Selected passage:
+++

29th Conference on Hurricanes and Tropical Meteorology


Pattern classification of typhoon tracks and related large-scale circulations

Hyeong-Seog Kim, Seoul National University, Seoul, South Korea; and C. H. Ho, J. H. Kim, and P. S. Chu

Tropical cyclone (TC) tracks in the western North Pacific (WNP) are classified using the fuzzy c-means clustering method (FCM). The FCM is distinctive in that it does not do hard partitioning directly, but yields membership coefficients to whole clusters. The membership coefficient is a distance measure how close a data object is located from a cluster center. The FCM is suitable especially for the dataset of which cluster boundaries are so vague that conventional clustering methods (doing hard partitioning) may not be appropriate, e.g., the set of TC tracks.

A total of 855 tracks during the TC season (June through October) for the period from 1965 through 2006 reveals optimum partition when the cluster number is set to seven. This decision is made objectively by cross-checking five widely used validity measures. If each TC is put into the cluster where the membership coefficient is the largest, the seven hard clusters (C1–C7) show distinctive features in their tracks; TCs striking Korea and Japan (C1), those affecting Japan with long lifetime (C2), those towards Taiwan and East China (C3), those recurving east of Japan (C4) and farther east thereof (C5), those over the South China Sea (C6) and those moving straight across the Philippines (C7).

+++

Source data:
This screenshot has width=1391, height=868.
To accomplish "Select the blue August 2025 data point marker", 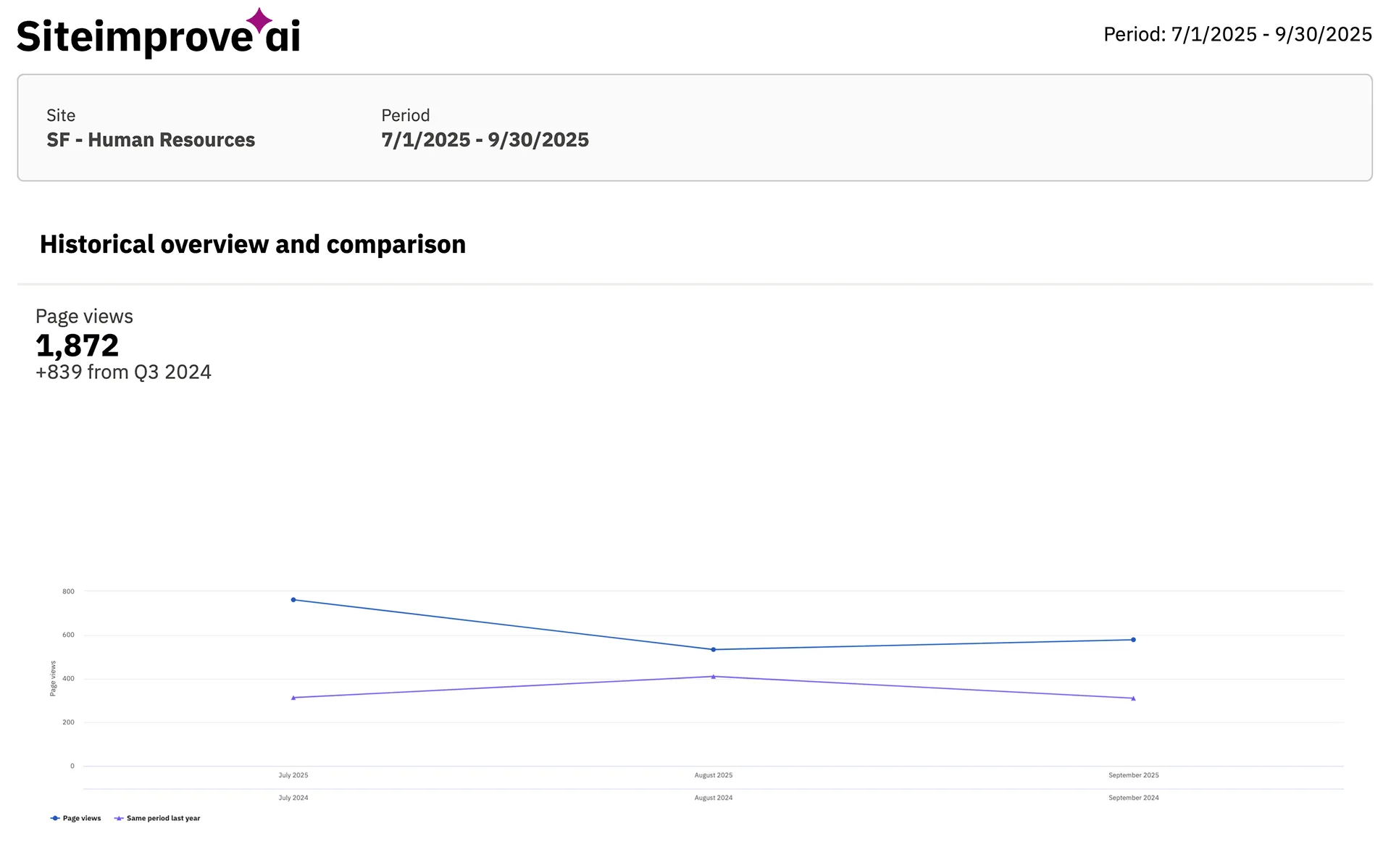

+++

Given problem:
Could you reproduce the typhoon track abstract word for word, between "A total of 855" and "the Philippines (C7).", inclusive?

Written response:
A total of 855 tracks during the TC season (June through October) for the period from 1965 through 2006 reveals optimum partition when the cluster number is set to seven. This decision is made objectively by cross-checking five widely used validity measures. If each TC is put into the cluster where the membership coefficient is the largest, the seven hard clusters (C1–C7) show distinctive features in their tracks; TCs striking Korea and Japan (C1), those affecting Japan with long lifetime (C2), those towards Taiwan and East China (C3), those recurving east of Japan (C4) and farther east thereof (C5), those over the South China Sea (C6) and those moving straight across the Philippines (C7).